Dengan cara tak disengaja itu, biji Pletekan semakin menyebar dan tumbuh di mana saja ia ditaburkan. Di pinggir kali, batu-batuan dan di mana saja. Ia tak terhentikan dan bahkan semakin banyak tersebar hingga ke seluruh penjuru Jakarta. Rumpunnya yang beruntung tumbuh subur semakin cantik. Bunganya mungkin sederhana saja, akan tetapi ungu segar manis dipandang.
Pada suatu hari, taman indah itu mendadak ditutup. Pemilik lahan yang digunakan mengalami kesulitan keuangan sehingga tak mampu lagi mengelola tamannya. Gerbang megahnya dikunci rapat, tak ada lagi pengunjung. Tak ada lagi tukang kebun dan petugas perawat taman yang biasa datang menyirami dan memupuki. Semua tanaman di dalamnya mulai menderita, termasuk Mawar.
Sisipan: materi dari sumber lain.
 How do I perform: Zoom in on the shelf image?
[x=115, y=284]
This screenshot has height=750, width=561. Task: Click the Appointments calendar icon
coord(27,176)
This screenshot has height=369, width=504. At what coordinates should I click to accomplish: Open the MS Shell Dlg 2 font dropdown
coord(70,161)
"A-a-apa yang terjadi? Mengapa kami ditelantarkan begini? Aku haus, aku kepanasan, aku lapar. Di mana pupuk pilihan nan lezat dan air segar yang biasa disiramkan padaku? A-a-aku layu! Tolong! Pletekan, tolong! Aku ingin keluar saja dari sini! Ini sungguh tak lagi nyaman bagiku! Apa yang harus kulakukan?"
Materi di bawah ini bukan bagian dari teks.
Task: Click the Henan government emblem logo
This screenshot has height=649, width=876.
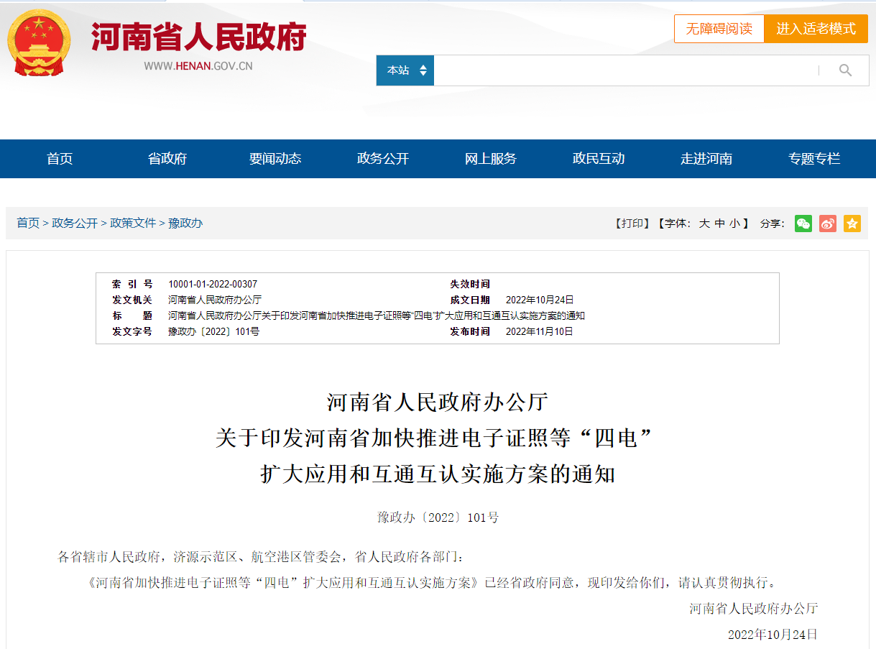Action: (39, 41)
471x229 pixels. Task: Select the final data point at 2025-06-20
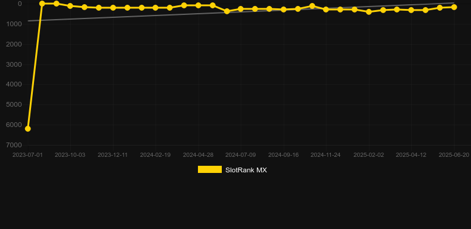coord(454,7)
Pletekan yang masih terus tumbuh subur di luar tak bisa berbuat apa-apa. Ia hanya bisa diam, terpaksa menyaksikan Mawar, temannya semakin hari semakin mengenaskan. Lama-kelamaan taman hijau indah permai itu berubah gersang. Ilalang menutupinya, tanaman hias semula sudah tak lagi terlihat, termasuk Mawar.
Pletekan hanya bisa merenung sambil berbisik lirih, "Maafkan aku juga, Mawar. Benar, aku mungkin hanya bunga liar saja. Akan tetapi betapa beruntungnya aku karena jika saja aku harus berada di posisi Mawar, aku takkan bisa berkembang dan tumbuh kuat seperti ini."
Tamat.
Pesan moral: di mana saja kita hidup, hendaklah kita bersyukur. Orang lain mungkin tampak selalu beruntung, akan tetapi asal kita terus berdoa, menanti dan berusaha, kesempatan dan keberuntungan bisa datang setiap saat bagi kita.